[Record di puntamento per testo ed elementi]
►
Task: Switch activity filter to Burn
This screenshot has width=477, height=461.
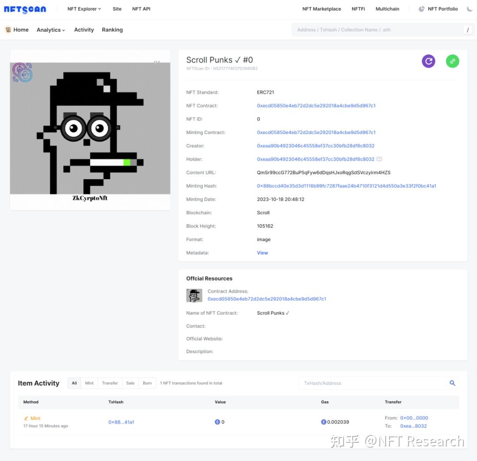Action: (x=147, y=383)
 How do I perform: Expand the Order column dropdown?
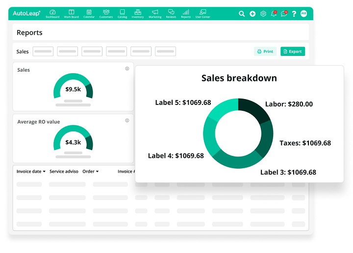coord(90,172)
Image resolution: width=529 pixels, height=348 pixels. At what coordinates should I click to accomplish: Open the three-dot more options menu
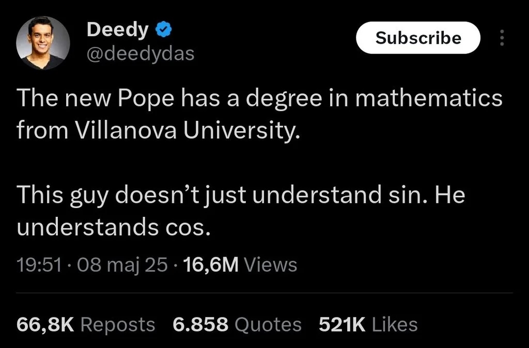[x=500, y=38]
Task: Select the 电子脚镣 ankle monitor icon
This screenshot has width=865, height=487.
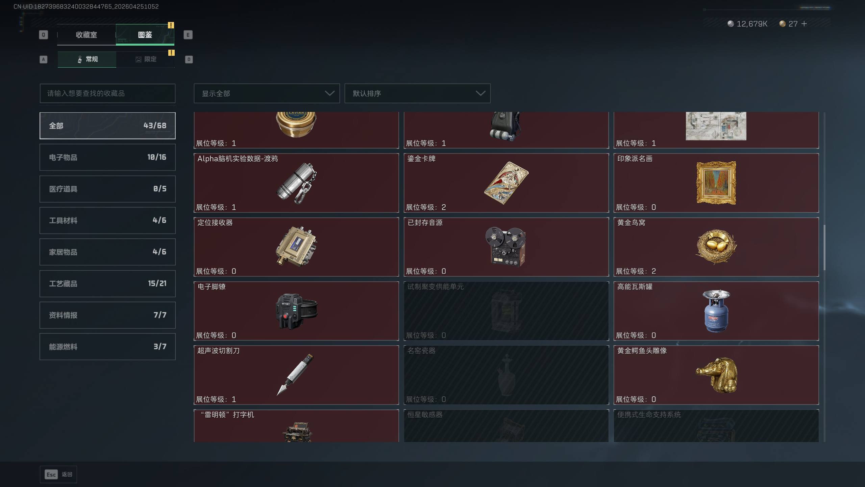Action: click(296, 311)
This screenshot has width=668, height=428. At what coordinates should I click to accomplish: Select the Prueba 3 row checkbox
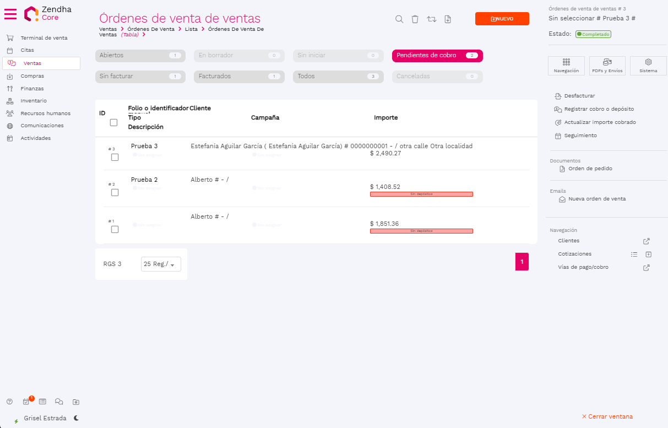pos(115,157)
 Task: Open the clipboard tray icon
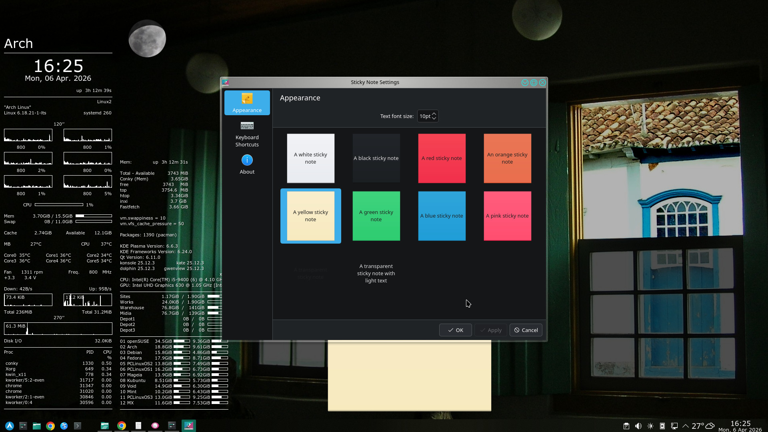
◄
### CONSEGNA:
Puoi ricopiare alla lettera le righe che vanno dall'inizio dei record fino a quella che contiene "Action: click(296, 311)", estremi inclusi, senza riportare le immagini?

### RISPOSTA:
Task: Switch activity filter to Burn
This screenshot has width=477, height=461.
Action: (x=147, y=383)
 How do I perform: Expand the Order column dropdown?
coord(90,172)
Image resolution: width=529 pixels, height=348 pixels. At what coordinates should I click to accomplish: Open the three-dot more options menu
[x=500, y=38]
Task: Select the 电子脚镣 ankle monitor icon
This screenshot has width=865, height=487.
Action: click(296, 311)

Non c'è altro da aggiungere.